» **What the task requires**
Would you return exactly the lines below from the line with "529x389 pixels. Task: Click" through the line with "At what coordinates", both included, and nothing else, leaving out the pictures?

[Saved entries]
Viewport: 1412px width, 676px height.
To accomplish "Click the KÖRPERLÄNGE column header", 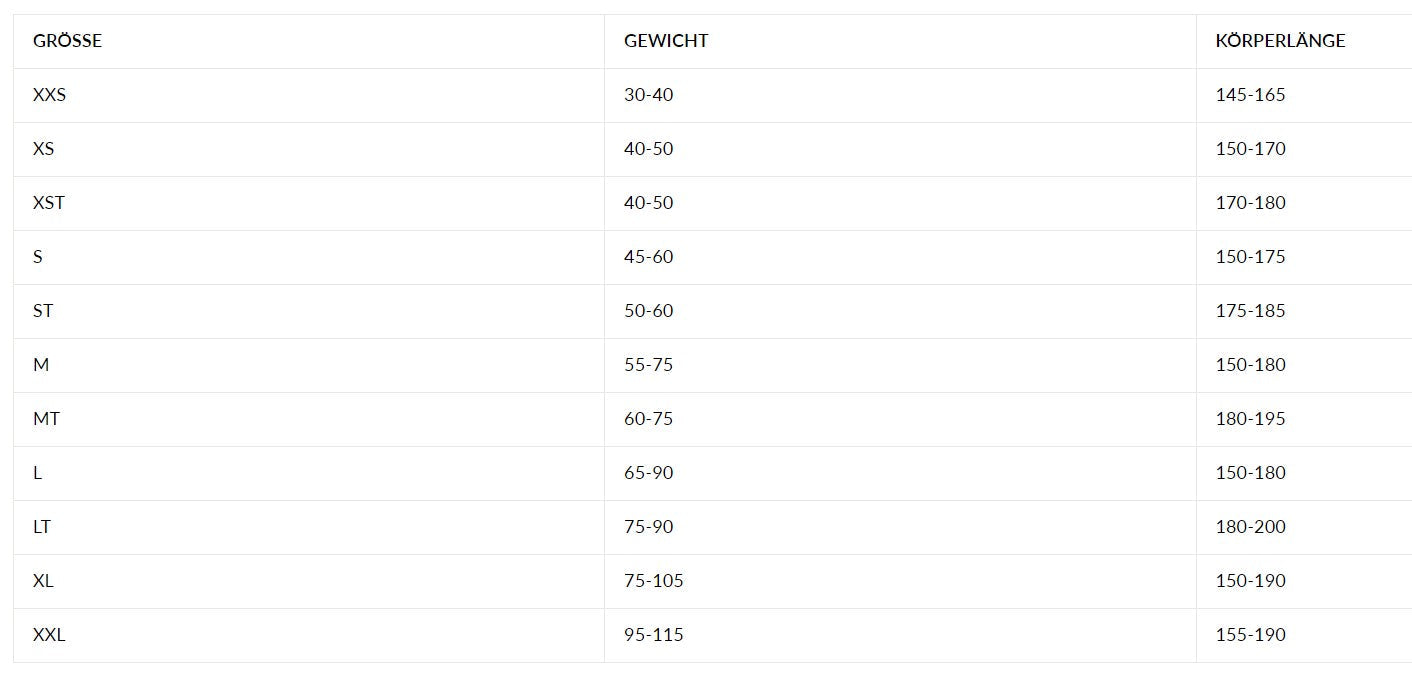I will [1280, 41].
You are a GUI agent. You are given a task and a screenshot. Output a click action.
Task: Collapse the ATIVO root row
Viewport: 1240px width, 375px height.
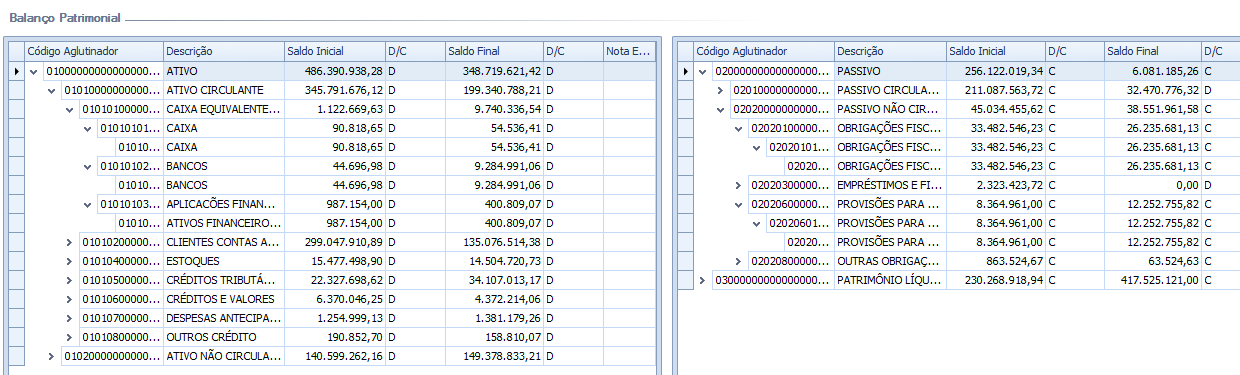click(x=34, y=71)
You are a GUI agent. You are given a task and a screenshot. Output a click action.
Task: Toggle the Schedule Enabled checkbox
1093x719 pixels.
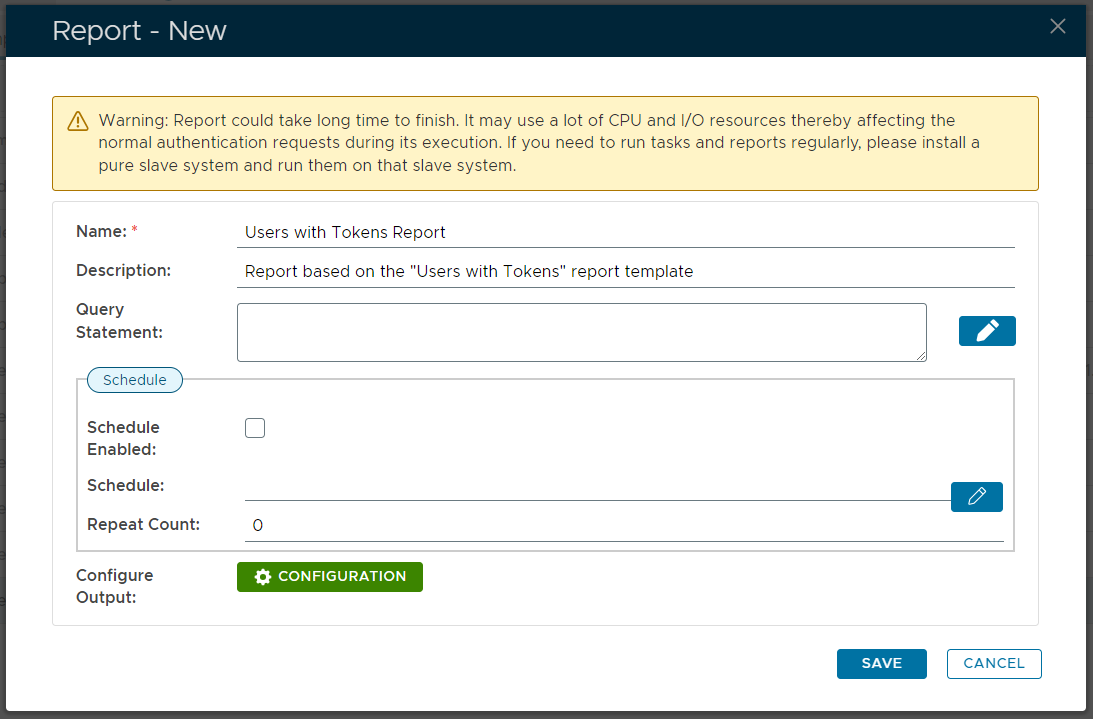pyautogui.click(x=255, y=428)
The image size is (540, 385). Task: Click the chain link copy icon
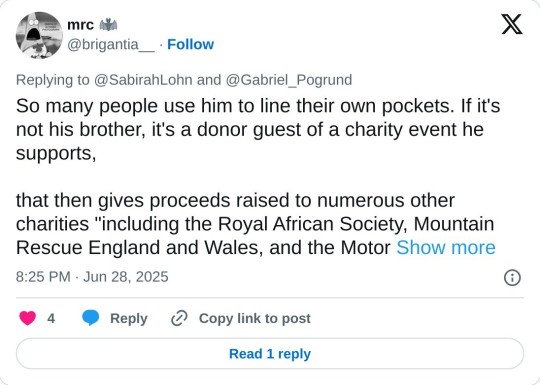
...
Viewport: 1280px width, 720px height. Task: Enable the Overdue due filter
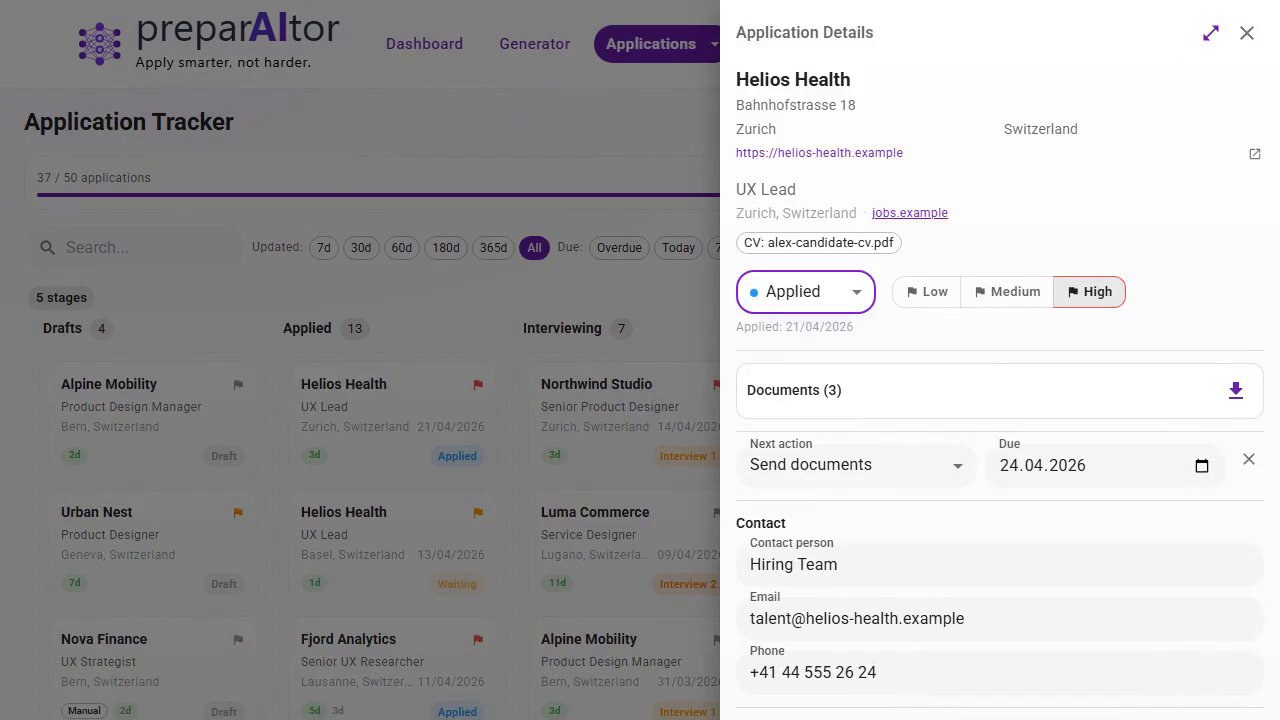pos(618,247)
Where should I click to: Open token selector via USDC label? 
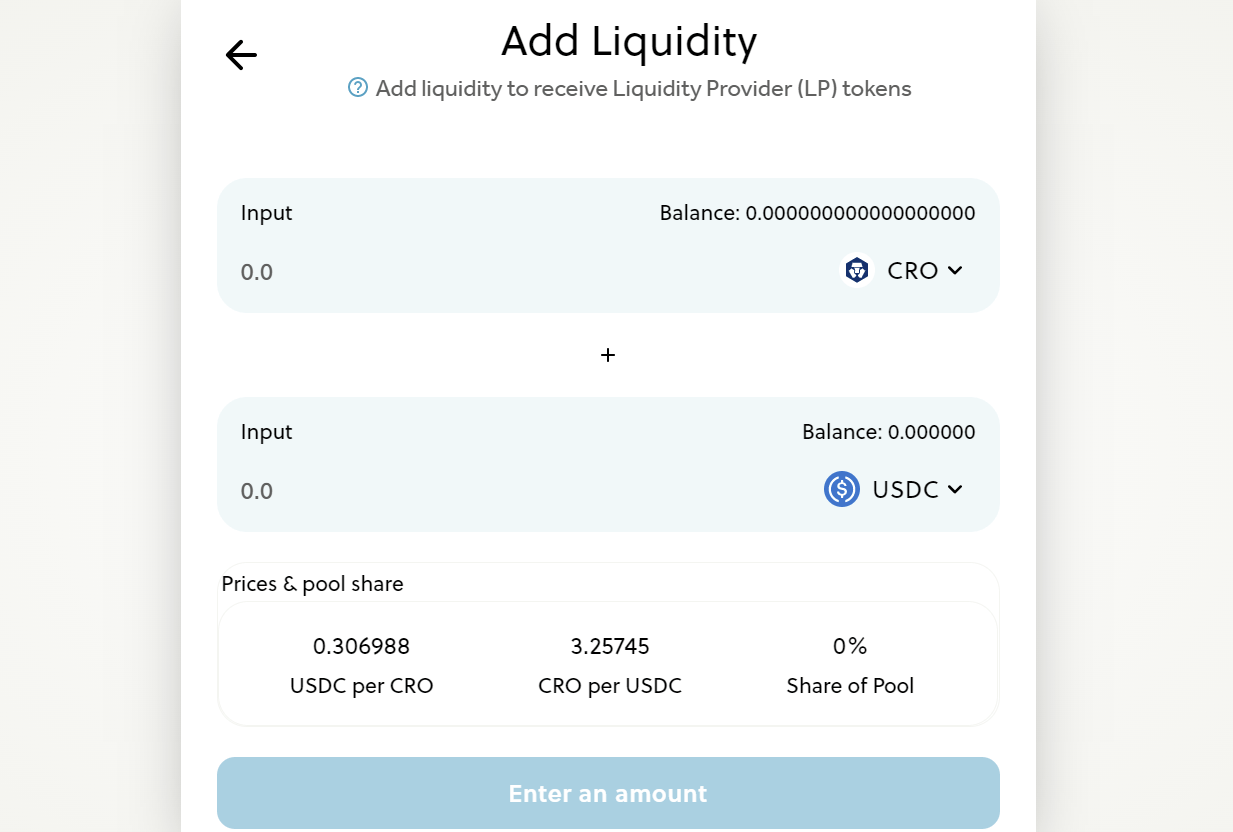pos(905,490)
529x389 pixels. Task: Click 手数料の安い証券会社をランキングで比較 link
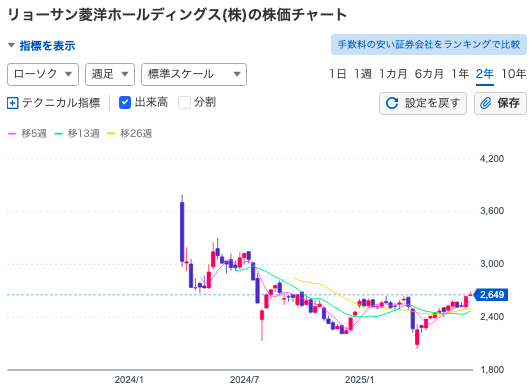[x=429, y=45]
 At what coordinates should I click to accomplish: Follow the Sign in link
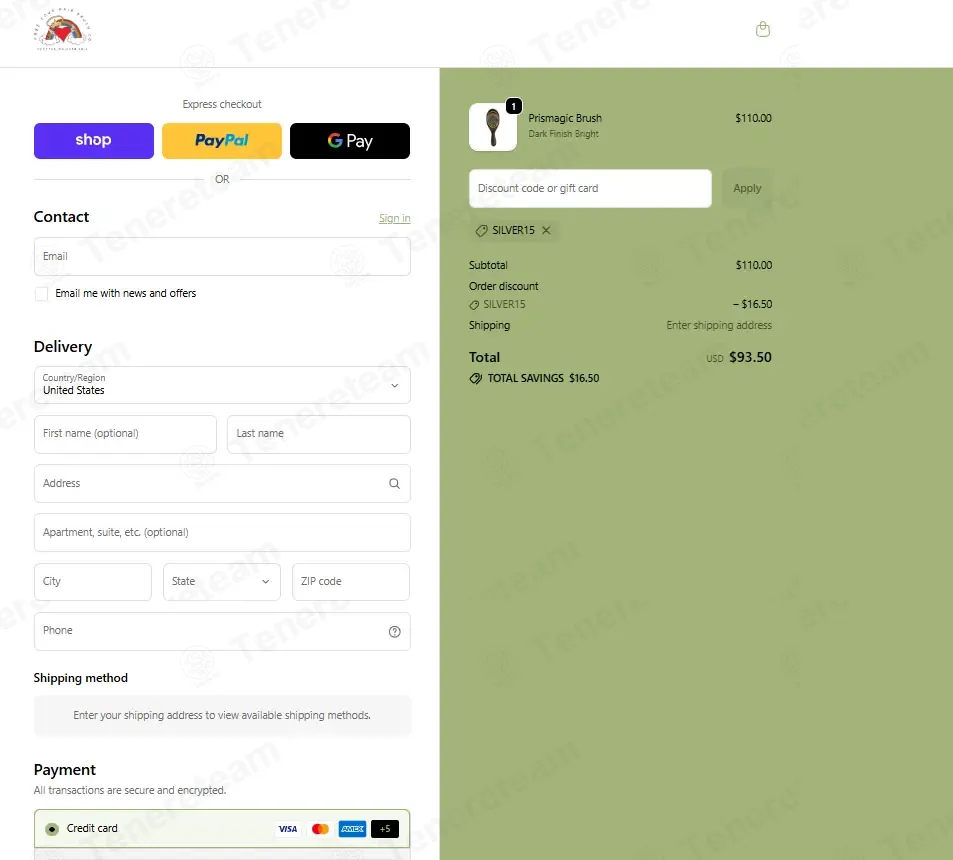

» **Result**
529x389 pixels. Task: Click 手数料の安い証券会社をランキングで比較 link
[x=429, y=45]
 At what coordinates should I click to accomplish: Follow the Sign in link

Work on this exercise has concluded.